SENATE CONFIRMS SESSIONS AS ATTORNEY GENERAL DESPITE OBJECTIONS OVER CIVIL RIGHTS ISSUES
By Miriam Raftery
Photo by Gage Skidmore, Creative Commons via Wikipedia
February 9, 2017 (Washington D.C.) – The Senate yesterday confirmed Alabama Senator Jeffrey Sessions as Attorney General on a 52-47 vote, with just one Democrat crossing the aisle to vote with the Republican majority.
Senate leader Mitch McConnell drew criticism for rebuking progressive Senator Elizabeth Warren, shutting down her testimony and preventing her from reading a letter from Coretta Scott King, widow of Martin Luther King, Jr. In the 1986 letter, King objected to Sessions’ nomination for a federal judgeship . Her letter stated that Sessions abused "the awesome power of his office to chill the free exercise of the vote by black citizens in the district he now seeks to serve as a federal judge."

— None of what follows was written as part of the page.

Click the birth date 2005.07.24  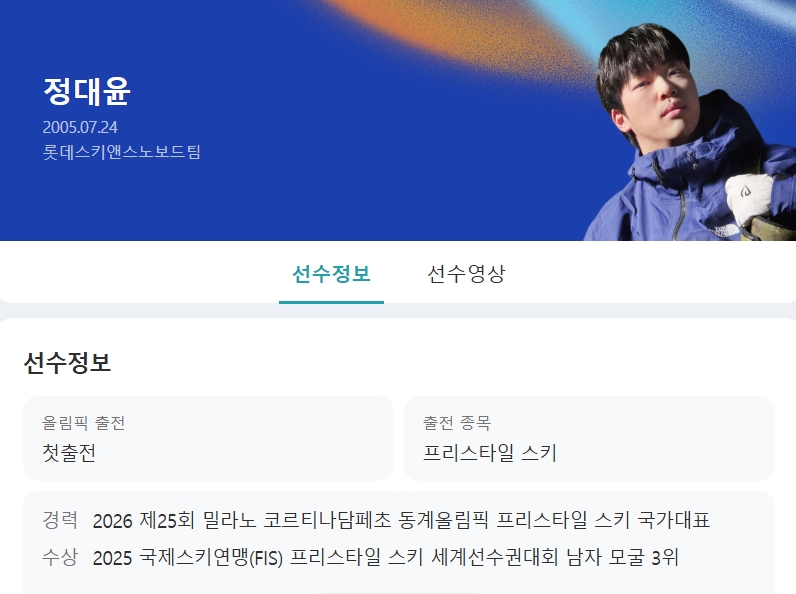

Three male Democratic Senators later read the letter, in which King pointed out Session’s voting fraud prosecutions of civil rights advocates who helped register African-Americans to vote, the Boston Globe reported. The defendants were acquitted by a jury.
Back in 1986, the Senate opted not to confirm Sessions as a judge due to evidence that he opposed civil and voting rights.
But yesterday, the Trump nominee won confirmation to serve as the highest law enforcement officer in the land.